DB2 – How to Create Index for Long Columns

db2

I am looking for alternative to create index on long column:

create table line
(
    field_key   integer not null,
    value       varchar(4000),
    ...
);

create index key_value_idx on line (field_key, value);

results DB2 SQL Error: SQLCODE=-614, SQLSTATE=54008. Documentation says: The sum of the stored lengths of the specified columns must not be greater than 1024. For such cases in MySQL there is syntax:

create index key_value_idx on line (field_key, value(1000));

and HSQLDB just works without any limitations.

What is the analogue for DB2?

Best Answer

Here is the information on the CREATE INDEX statement for DB2. You may also want to check these links on designing indexes and space requirements for indexes as they also deal with your question on what factors into index page space.

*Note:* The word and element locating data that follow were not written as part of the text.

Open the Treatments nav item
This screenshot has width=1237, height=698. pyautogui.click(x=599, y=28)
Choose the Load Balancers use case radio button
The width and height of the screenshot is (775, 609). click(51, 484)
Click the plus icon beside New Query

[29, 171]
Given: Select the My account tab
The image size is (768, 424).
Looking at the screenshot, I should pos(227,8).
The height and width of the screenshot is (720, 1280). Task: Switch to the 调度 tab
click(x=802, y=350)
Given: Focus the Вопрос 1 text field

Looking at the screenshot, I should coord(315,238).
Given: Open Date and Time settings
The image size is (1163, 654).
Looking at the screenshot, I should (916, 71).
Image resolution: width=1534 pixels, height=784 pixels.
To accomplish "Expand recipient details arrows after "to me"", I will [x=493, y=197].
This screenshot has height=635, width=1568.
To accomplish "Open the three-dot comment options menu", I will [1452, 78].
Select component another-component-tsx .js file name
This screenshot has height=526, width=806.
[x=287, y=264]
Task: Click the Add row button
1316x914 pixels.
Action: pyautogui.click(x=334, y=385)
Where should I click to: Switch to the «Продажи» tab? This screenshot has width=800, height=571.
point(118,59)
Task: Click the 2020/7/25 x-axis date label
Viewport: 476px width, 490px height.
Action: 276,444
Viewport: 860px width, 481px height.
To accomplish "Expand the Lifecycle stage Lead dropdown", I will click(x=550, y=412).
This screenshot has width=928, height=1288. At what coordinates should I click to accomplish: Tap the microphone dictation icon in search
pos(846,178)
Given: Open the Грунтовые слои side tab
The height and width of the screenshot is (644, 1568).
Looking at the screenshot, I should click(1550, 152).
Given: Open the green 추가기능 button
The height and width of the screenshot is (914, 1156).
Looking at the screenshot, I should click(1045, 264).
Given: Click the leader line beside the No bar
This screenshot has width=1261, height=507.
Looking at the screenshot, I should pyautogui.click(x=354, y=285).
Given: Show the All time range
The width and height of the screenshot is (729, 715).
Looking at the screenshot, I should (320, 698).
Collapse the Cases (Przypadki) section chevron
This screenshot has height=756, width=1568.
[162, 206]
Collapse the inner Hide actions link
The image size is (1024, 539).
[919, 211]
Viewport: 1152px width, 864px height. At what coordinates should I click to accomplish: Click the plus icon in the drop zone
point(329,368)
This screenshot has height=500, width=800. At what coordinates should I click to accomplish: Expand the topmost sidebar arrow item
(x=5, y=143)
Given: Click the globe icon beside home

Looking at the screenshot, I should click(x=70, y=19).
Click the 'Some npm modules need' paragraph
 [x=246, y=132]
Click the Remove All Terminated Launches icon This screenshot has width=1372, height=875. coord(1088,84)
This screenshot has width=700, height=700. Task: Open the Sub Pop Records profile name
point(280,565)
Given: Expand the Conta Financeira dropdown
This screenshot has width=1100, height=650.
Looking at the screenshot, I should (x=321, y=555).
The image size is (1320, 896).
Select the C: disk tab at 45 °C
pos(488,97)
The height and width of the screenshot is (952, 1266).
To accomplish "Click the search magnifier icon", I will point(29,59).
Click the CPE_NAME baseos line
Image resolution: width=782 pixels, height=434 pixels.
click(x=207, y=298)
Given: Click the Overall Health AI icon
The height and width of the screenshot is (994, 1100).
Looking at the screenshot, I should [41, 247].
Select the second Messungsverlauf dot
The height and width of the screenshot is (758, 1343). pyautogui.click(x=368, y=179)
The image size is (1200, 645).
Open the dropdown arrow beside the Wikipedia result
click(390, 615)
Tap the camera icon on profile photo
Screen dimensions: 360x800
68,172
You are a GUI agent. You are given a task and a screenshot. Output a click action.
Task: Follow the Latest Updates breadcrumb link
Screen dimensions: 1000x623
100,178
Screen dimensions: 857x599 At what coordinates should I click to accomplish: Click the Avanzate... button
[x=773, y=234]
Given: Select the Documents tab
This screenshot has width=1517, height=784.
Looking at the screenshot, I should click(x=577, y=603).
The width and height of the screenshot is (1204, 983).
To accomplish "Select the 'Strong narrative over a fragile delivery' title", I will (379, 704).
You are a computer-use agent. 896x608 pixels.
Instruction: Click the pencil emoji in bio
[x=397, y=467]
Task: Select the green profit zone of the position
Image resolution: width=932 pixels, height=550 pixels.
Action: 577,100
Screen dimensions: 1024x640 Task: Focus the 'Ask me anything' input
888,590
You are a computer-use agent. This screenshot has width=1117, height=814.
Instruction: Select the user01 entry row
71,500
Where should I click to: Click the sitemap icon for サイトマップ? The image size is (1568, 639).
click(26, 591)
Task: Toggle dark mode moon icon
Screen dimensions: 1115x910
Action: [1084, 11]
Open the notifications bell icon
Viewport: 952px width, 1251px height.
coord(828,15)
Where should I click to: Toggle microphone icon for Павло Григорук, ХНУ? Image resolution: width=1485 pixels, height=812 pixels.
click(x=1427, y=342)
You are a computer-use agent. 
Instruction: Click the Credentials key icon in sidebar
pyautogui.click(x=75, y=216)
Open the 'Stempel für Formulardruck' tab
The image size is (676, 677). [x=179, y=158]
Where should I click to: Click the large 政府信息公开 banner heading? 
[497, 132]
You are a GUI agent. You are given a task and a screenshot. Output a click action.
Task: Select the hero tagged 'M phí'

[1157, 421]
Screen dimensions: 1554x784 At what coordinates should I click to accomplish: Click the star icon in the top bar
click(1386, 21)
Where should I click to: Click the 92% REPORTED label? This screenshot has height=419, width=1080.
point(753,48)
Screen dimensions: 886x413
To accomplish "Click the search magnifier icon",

Based on the last link it would seem to me that the page size for the index would be your column lengths + the index overhead. This may take you beyond the page size for your table. (Maybe that is what is happening here.) You could also try to place your table in a bigger tablespace. It may place the index in a bigger page size as well.

EDIT: I have tested this locally as well to see. Using Control Center I was able to get a more detailed picture of the error message. Per DB2: "Explanation:

The index could not be created or altered because the sum of the key column internal lengths would exceed the index key length limit. Also, an index cannot be created using a LONG VARCHAR, LONG VARGRAPHIC, or LOB column. If the index is defined on a typed table, there is additional index overhead that reduces the maximum length by 4 bytes. The index may be altered by an ALTER TABLE or ALTER NICKNAME statement that alters the data type of one or more columns.

An index extension could not be created because the sum of the columns returned by the GENERATE KEY function would exceed the index key length limit.

The index key length limit is based on the page size of the tablespace used by the index:

Max Key Length  Page size
--------------  ---------
1K              4K
2K              8K
4K              16K
8K              32K

The statement cannot be processed. The specified index or index extension was not created or the table or nickname could not be altered.

User response:

To modify the index definition or alter column, eliminate one or more key columns and reduce the key length to the permitted maximum. For an index extension definition, specify a different GENERATE KEY function, or redefine the function to reduce the length of the returned row."

As mentioned in my comment below your key size would be at least 32 + (4000 * 2 (for UTF-16)) + 2 (for varchar length identifier) + index overhead, so you are already at 8034+ bytes. This means just over 7K. I'm guessing you are not defining a tablespace, so it will default to USERSPACE1, which is an 8K tablespace), so you have a 2K max key length as shown by the table above, plus your error message). In order to make this key, you have to do one of two things

  1. Alter your table definition so it isn't so big (probably reduce your varchar size) so you can fit within a 1K max key definition. I'm guessing you don't want to do this so then you end doing the next one:

  2. Since your key space requires 8K key length, you need a 32K page size. You can leave the table in a default 4K tablespace, but the index MUST be in a 32K tablespace. If you are using automatic storage you could easily create a tablespace with the following:

create bufferpool BP32K immediate size 250 automatic pagesize 32K;
create large tablespace TS32K pagesize 32K managed by automatic
storage bufferpool BP32K; 
create table line (
  field_key   integer not null,
  value       varchar(4000),
  ... ) index in TS32K; 
create index key_value_idx on line (field_key, value);

This will place the index in the 32K tablespace and you should be fine.